The task:
In the listing below, the line containing "Task: Select column header G" marks the end; copy exactly every line from the first through that one.

Supplied information:

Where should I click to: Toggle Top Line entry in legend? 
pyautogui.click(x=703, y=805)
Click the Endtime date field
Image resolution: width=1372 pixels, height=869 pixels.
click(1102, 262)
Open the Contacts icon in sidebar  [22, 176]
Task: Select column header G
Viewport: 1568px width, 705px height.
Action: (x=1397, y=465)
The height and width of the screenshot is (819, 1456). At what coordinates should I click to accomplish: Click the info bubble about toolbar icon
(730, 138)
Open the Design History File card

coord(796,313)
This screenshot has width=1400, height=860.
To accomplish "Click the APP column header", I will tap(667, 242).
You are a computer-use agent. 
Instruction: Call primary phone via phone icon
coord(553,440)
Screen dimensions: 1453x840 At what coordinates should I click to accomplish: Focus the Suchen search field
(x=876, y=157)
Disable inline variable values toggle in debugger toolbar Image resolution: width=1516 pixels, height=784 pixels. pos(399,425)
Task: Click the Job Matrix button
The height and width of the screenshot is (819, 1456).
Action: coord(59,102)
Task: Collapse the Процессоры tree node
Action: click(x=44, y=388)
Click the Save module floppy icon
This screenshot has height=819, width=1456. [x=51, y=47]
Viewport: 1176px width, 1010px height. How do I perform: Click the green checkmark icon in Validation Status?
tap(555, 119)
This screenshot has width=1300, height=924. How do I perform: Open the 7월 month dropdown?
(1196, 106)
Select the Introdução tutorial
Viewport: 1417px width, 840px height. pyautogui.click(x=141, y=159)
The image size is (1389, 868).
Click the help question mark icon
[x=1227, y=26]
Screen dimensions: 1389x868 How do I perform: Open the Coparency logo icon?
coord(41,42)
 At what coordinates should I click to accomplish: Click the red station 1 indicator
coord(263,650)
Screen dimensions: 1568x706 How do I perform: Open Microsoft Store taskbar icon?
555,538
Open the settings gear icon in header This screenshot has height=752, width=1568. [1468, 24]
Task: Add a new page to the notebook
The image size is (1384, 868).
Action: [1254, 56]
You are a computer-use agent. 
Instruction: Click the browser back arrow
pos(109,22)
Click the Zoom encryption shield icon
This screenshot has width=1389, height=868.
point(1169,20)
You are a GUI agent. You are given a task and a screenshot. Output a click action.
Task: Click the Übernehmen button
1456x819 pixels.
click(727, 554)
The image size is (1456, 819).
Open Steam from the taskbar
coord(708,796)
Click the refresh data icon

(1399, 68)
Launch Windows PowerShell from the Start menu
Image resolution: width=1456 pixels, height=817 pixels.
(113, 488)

Result:
Where should I click to: Toggle Top Line entry in legend? 
pyautogui.click(x=703, y=805)
Click the Endtime date field
Image resolution: width=1372 pixels, height=869 pixels.
click(1102, 262)
Open the Contacts icon in sidebar  [22, 176]
Task: Select column header G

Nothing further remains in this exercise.